黄芩素甙对脑缺血后大鼠海马组织兴奋性氨基酸含量的影响

Effects of Breviscarpin on Excitatory Amino Acid in Hippocampus of Rats Following Transient Cerebral Ischemia

目的观察黄芩素甙对脑缺血后大鼠海马组织兴奋性氨基酸含量的影响，探讨黄芩素甙脑保护作用的机制。方法42只雄性SD大鼠，体质量220～300g，随机分成3组：假手术组（Sham组，n=6）、对照组（Con组）和黄芩素甙组（Bre组）；后2组又分为再灌注6h、再灌注2d和再灌注4d3个亚组，每组6只。采用四血管阻断法制作大鼠脑缺血模型，脑缺血时间10min。光镜下观察海马CA1区神经元的存活情况，应用反相高效液相法测定海马组织中谷氨酸（Glu）和天冬氨酸（Asp）的含量。结果再灌注4d时，Sham组海马CA1区仅有少量神经元死亡，Con组海马CA1区大量神经元死亡，Bre组可见部分神经元死亡；再灌注6h时，Con组和Bre组的Glu和Asp含量明显高于Sham组（P〈0．01），Bre组的Glu和Asp含量明显低于Con组（P〈0．05），再灌注2d时，Con组和Bre组的Asp含量亦明显高于Sham组（P〈0．05或P〈0．01）。结论黄芩素甙可能通过抑制脑缺血后兴奋性氨基酸含量的增加而发挥其脑保护作用。

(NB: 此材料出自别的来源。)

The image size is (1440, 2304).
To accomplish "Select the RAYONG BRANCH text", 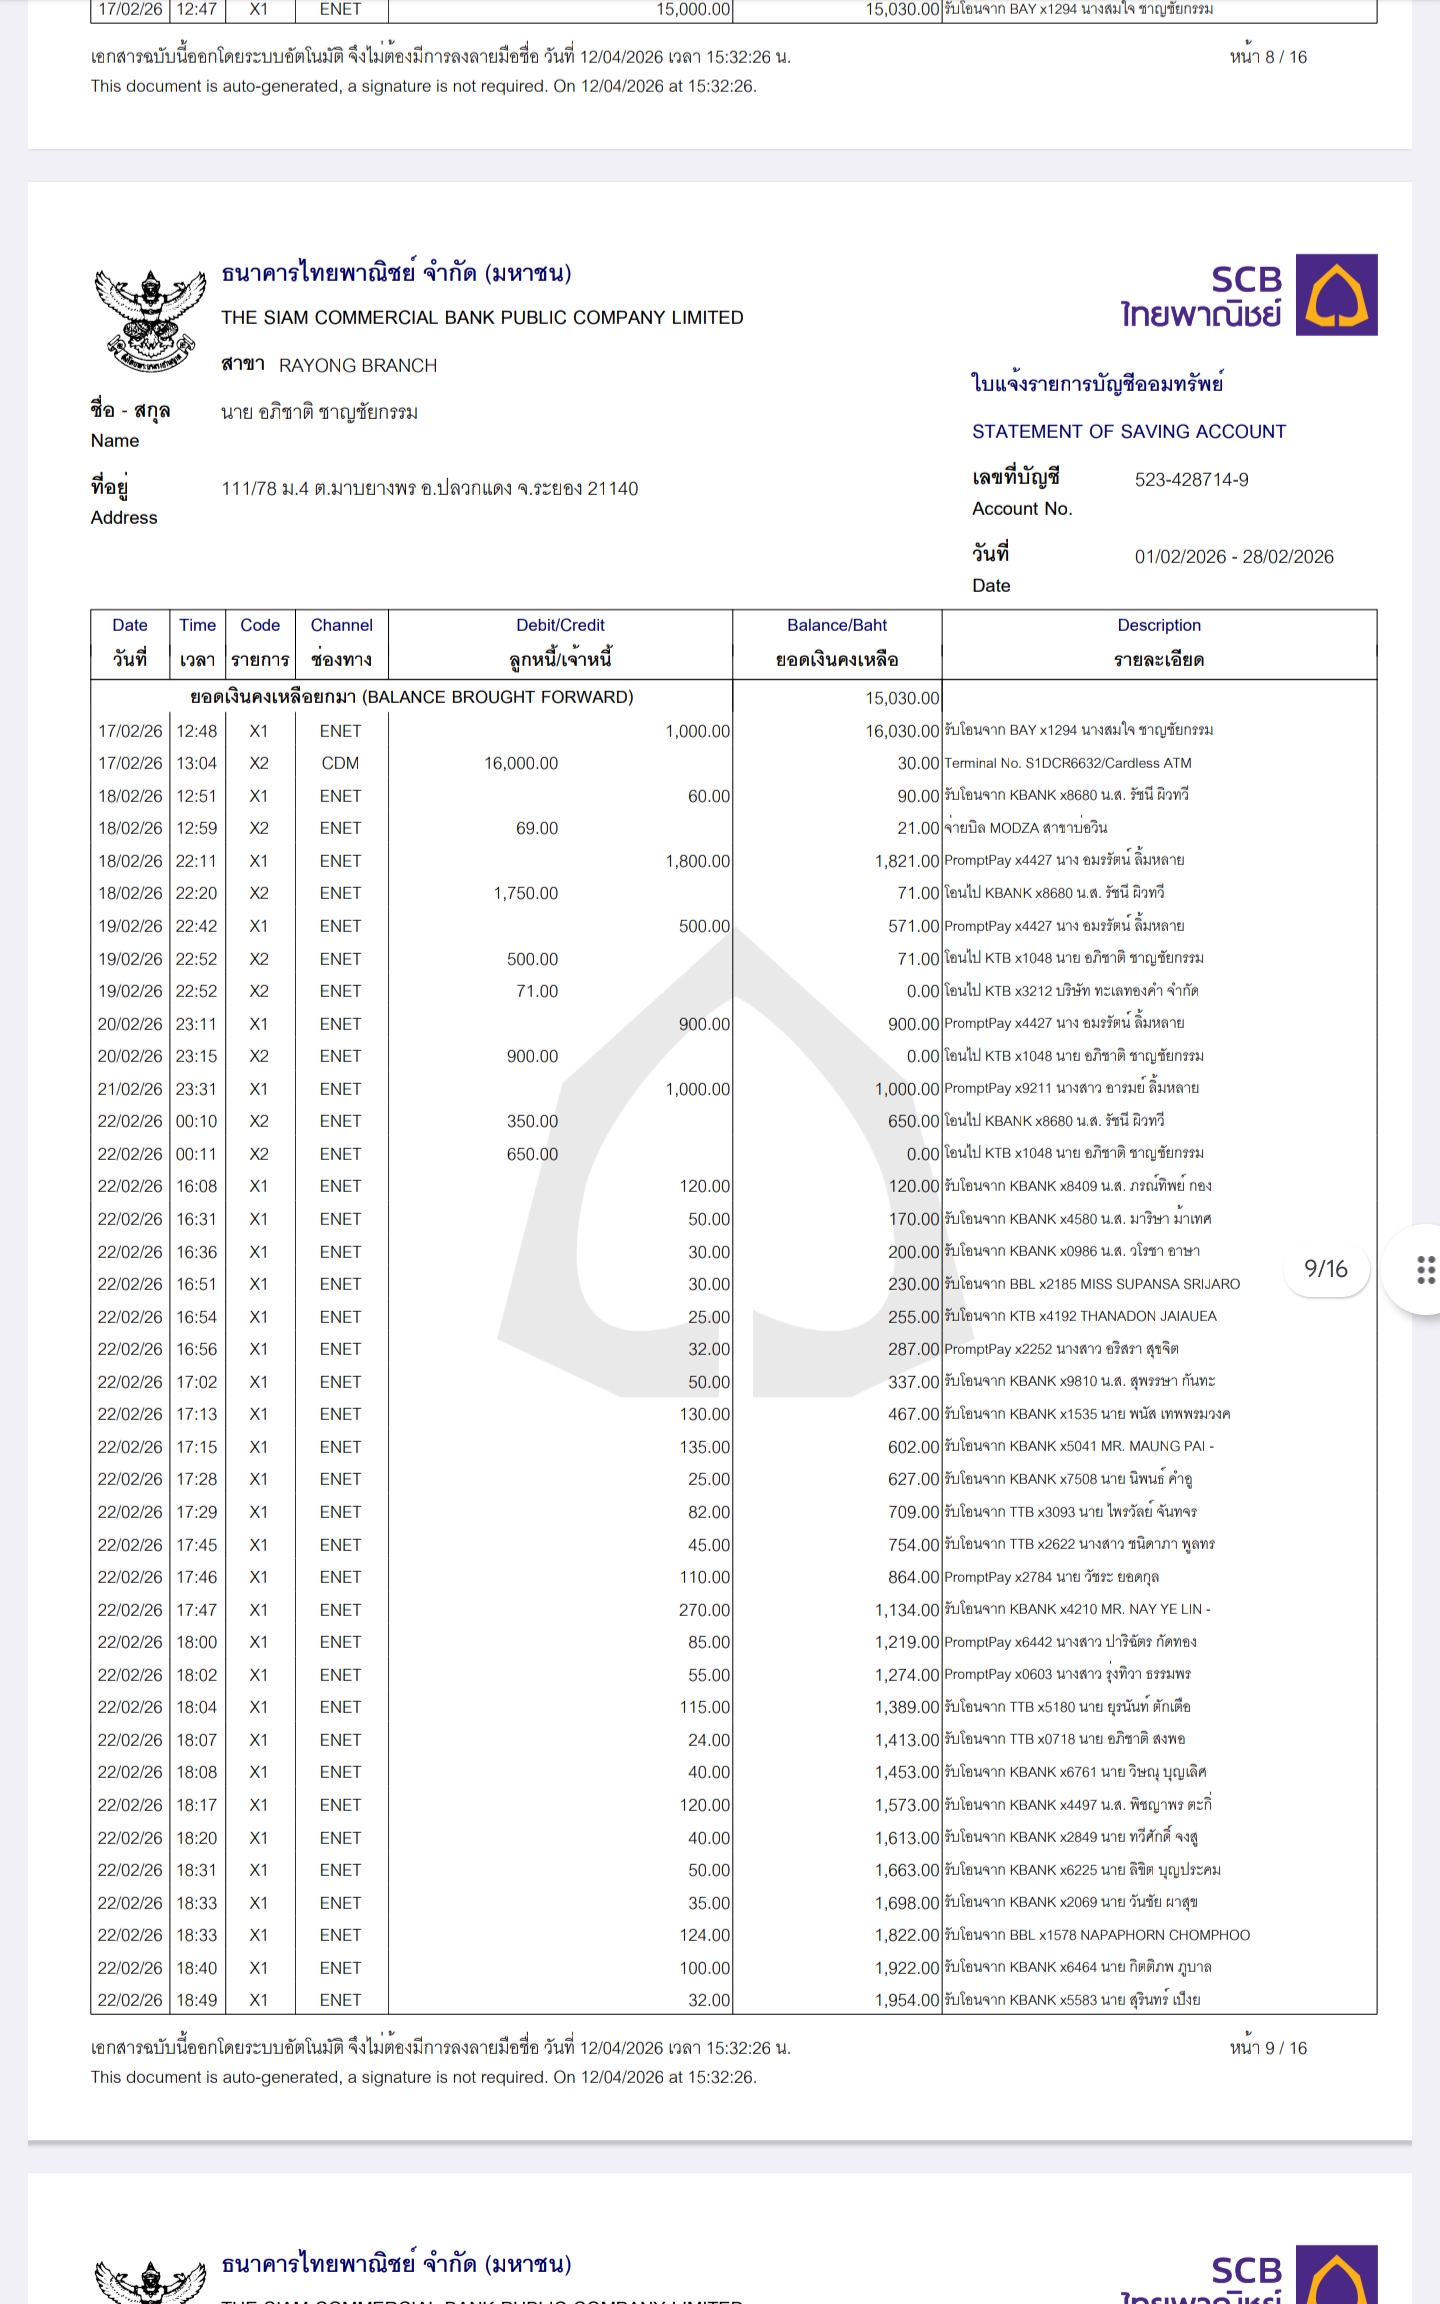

Objective To determine the effects of breviscarpin on the excitatory amino acid in hippocampal of rats following transient cerebral ischemia,and investigate the possible mechanism of its effects. Methods 42 male SD rats,weighting 220---300 g,were randomly divided into three groups：sham group（Sham group,n= 6）, control group （Con group） and breviscarpin group（Bre group）. According to the reperfusion time,the two latter groups were further divided into reperfusion 6 h,2 d and 4d subgroups（each subgroup,n=6）. The rat model of cerebral ischemia was induced by occlusion the four-vessel for ten minutes. The sharp of surviving neurons in hippocampal CA1 region was observed in optical microscope. The levels of glutamate（Glu） and aspartic acid （Asp） were measured by high-performance liquid chromatography. Results After repefusion 4 days,only a small number of neurons died in hippocampal CA1 region in Sham group, a large number of neurons died in Con group, and Bre group showed that some neurons died; The contents of Glu and Asp of Con/Bre groups were both significantly higher than that of sham group after reperfusion 6 hours（P〈0.01）. The levels of Glu and Asp of Bre group were significantly lower than that of Control group after reperfusion 6 hours（P〈0.05）. After repefusion 2 days,the contents of Asp of Con/Bre groups were both significantly higher than that of sham group（P〈 0.05 or P〈0.01）. Conclusion Breviscarpin can decrease the contents of of Glu and Asp after cetebal ischemia. And it may be the mechanism on the neuroprotective effect of breviscapin.